**EXERCISE BRIEF:** Look through the entries below and extract exactly the lines from the one containing "You are a GUI agent. The screenshot is 1280×1980." through the one containing "авиабилеты (458, 37)", ends included.

═════ DATA FOR REVIEW ═════

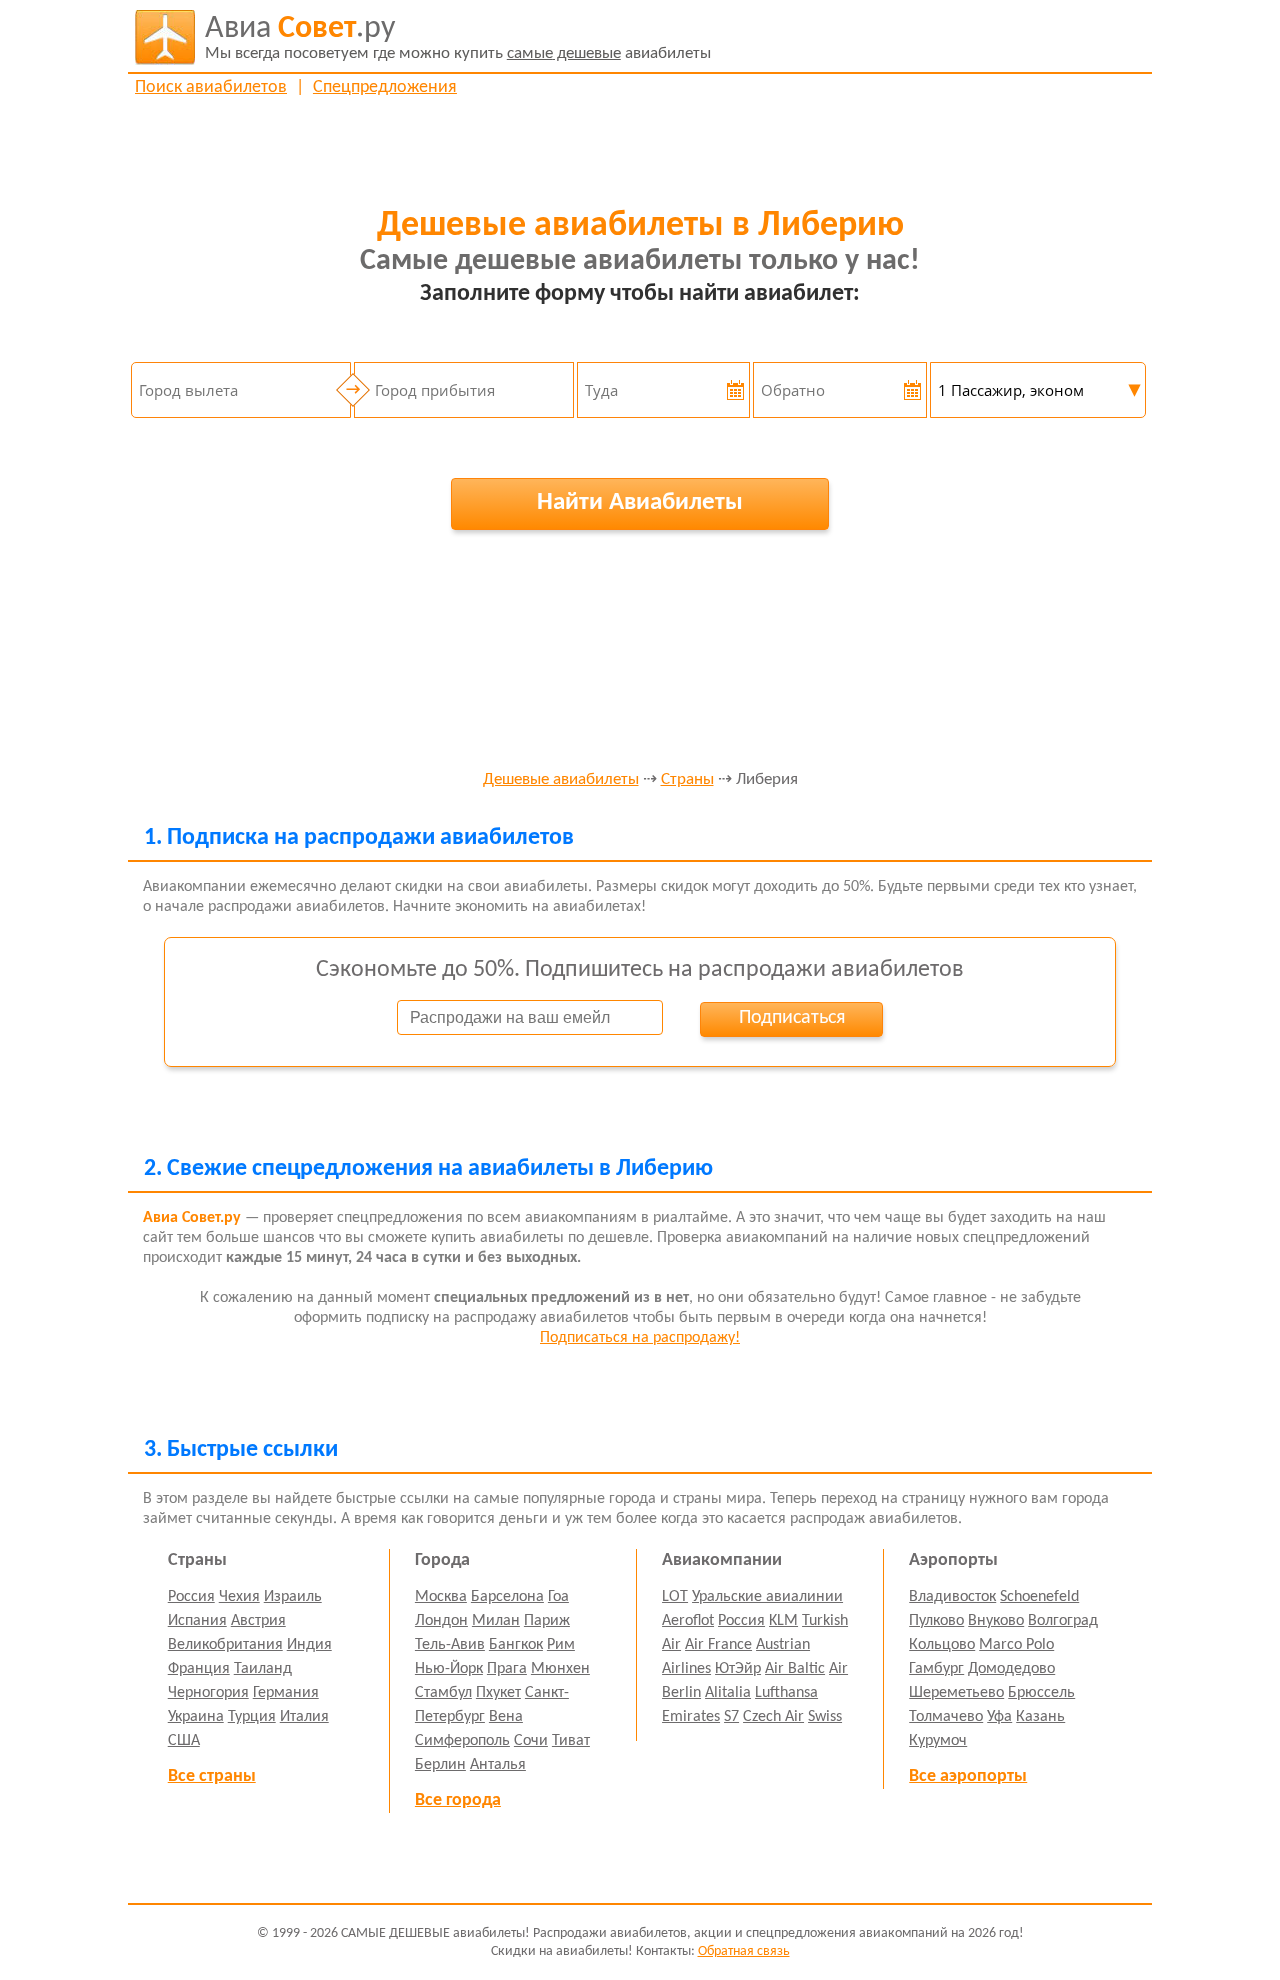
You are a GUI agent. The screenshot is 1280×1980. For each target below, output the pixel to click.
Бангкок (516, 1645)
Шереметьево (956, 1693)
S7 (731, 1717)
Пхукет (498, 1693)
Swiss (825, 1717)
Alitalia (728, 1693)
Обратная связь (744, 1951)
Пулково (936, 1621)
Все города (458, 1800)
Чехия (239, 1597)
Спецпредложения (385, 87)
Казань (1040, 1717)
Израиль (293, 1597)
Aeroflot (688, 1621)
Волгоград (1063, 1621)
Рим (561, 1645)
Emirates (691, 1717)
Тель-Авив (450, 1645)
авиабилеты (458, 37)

═════
═════ DATA FOR REVIEW ═════

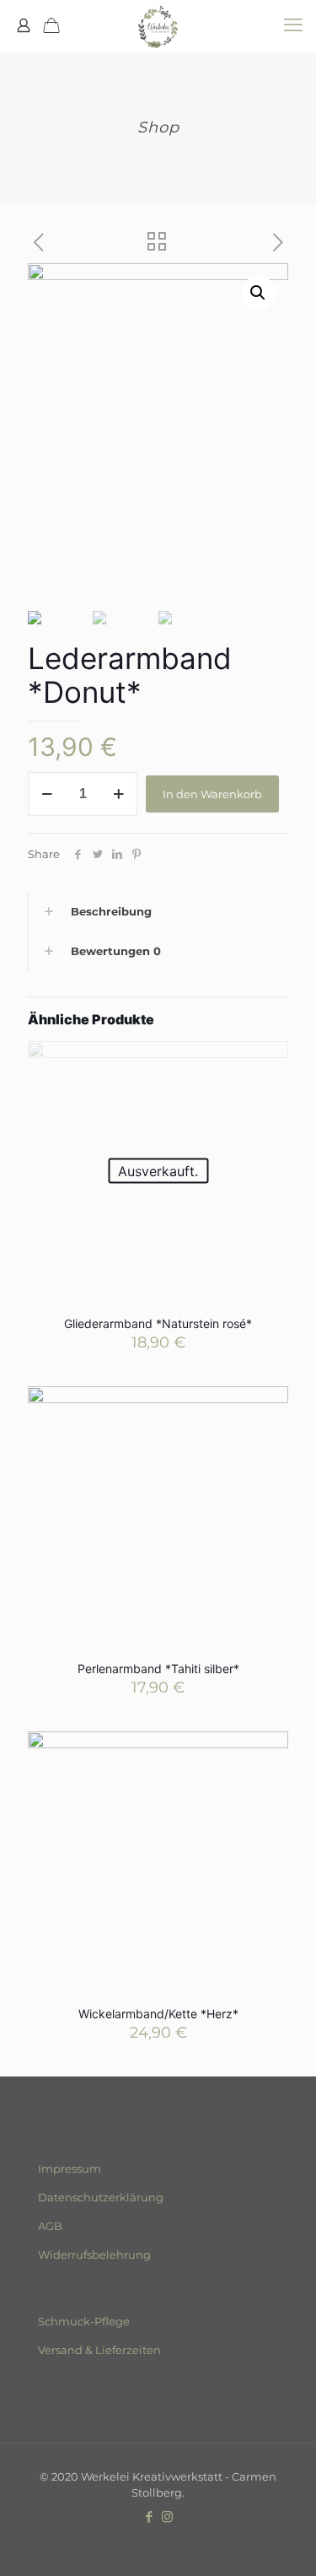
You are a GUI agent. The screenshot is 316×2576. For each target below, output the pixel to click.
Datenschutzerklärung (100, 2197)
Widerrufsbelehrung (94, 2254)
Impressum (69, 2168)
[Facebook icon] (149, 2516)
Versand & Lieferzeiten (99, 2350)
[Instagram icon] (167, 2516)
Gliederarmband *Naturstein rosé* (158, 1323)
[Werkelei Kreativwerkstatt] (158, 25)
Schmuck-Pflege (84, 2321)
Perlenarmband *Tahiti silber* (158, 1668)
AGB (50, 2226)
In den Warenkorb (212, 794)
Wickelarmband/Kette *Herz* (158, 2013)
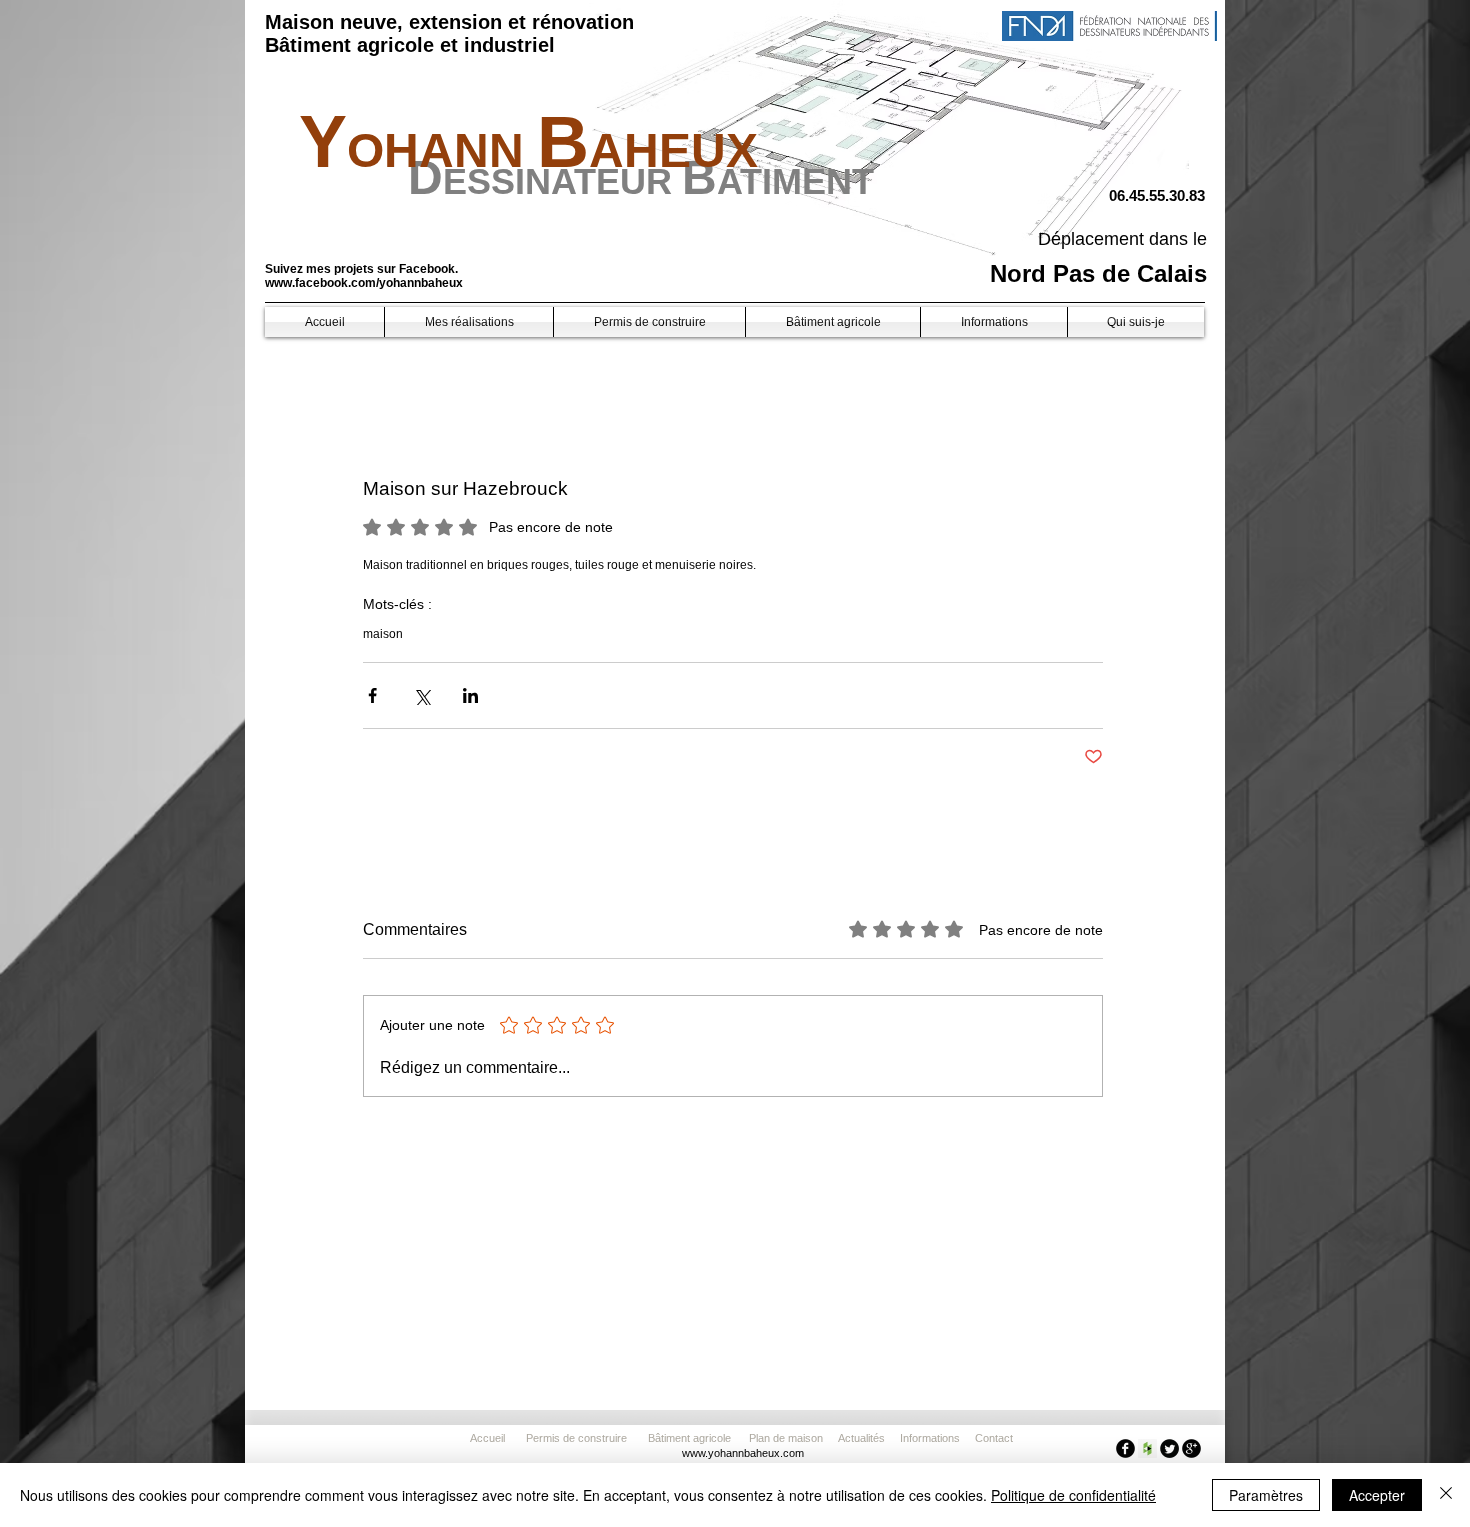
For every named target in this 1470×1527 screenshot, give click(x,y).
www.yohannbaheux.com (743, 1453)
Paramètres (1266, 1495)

═════

**REPLY TO THE TASK:**
You are a GUI agent. The screenshot is 1280×1980. For each target below, output the pixel to click.
Бангкок (516, 1645)
Шереметьево (956, 1693)
S7 (731, 1717)
Пхукет (498, 1693)
Swiss (825, 1717)
Alitalia (728, 1693)
Обратная связь (744, 1951)
Пулково (936, 1621)
Все города (458, 1800)
Чехия (239, 1597)
Спецпредложения (385, 87)
Казань (1040, 1717)
Израиль (293, 1597)
Aeroflot (688, 1621)
Волгоград (1063, 1621)
Рим (561, 1645)
Emirates (691, 1717)
Тель-Авив (450, 1645)
авиабилеты (458, 37)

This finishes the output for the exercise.